Module: Indexing & Pushdown | Duration: 10 min read | Lesson: 1 of 13

Part 1 made TheWorldShop's files smaller. Part 2 makes them faster. The "revenue last 7 days" dashboard still scans four years of files. Maya looks closer and finds each row group already stores its min and max date, but the engine is ignoring them. This lesson is how statistics let an engine throw away 99% of the data before reading it.

2. Concept Explanation

Parquet stores column statistics at two granularities: per-page statistics inside each DataPageHeader, and per-column-chunk statistics inside ColumnMetaData.
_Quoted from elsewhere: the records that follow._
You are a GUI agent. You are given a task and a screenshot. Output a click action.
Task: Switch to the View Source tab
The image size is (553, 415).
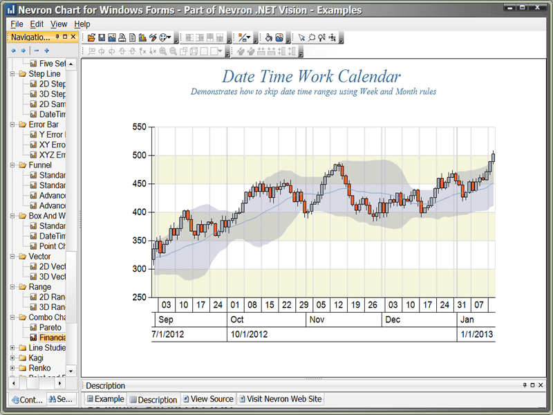click(207, 399)
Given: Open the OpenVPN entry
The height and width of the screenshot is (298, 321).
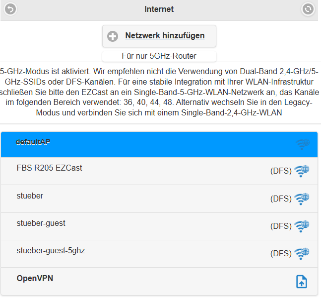Looking at the screenshot, I should point(159,282).
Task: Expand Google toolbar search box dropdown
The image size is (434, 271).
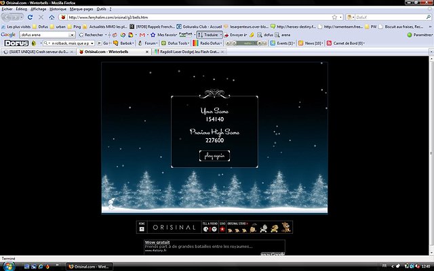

These are different structures for different jobs. Row-group-level stats enable row-group skipping. Page-level stats, combined with the Page Index (Lesson 2), enable page skipping. Conflating the two leads to wrong assumptions about when statistics actually help.

Row-group level (coarse, always present). Stored in ColumnMetaData.statistics in the footer. A query WHERE ts > '2024-01-01' checks every column chunk's min_value/max_value without reading any data pages. If a row group's max timestamp is before the bound, the whole group is skipped.

Page level (fine, needs the data page headers). Stored in DataPageHeader.statistics, embedded in each column chunk's data stream. Reading them inline means a sequential scan through pages, which is expensive. The Page Index solves that by lifting page stats into the footer (Lesson 2).

The Statistics fields:

max / min (fields 1, 2): deprecated, signed-only comparison. A UINT32 column would sort wrong for values above 2^31. Writers should avoid them; readers use them only when column_orders is absent.
min_value / max_value (fields 5, 6): current. Sorted per the column's ColumnOrder. PLAIN-encoded, without the length prefix for BYTE_ARRAY.
null_count (field 3): nulls in the page or chunk.
distinct_count (field 4): approximate, rarely written, unreliable.
is_max_value_exact / is_min_value_exact (fields 7, 8): if false, the stored bound is truncated (for example a shortened string), not exact. Engines must not use inexact bounds for equality predicates.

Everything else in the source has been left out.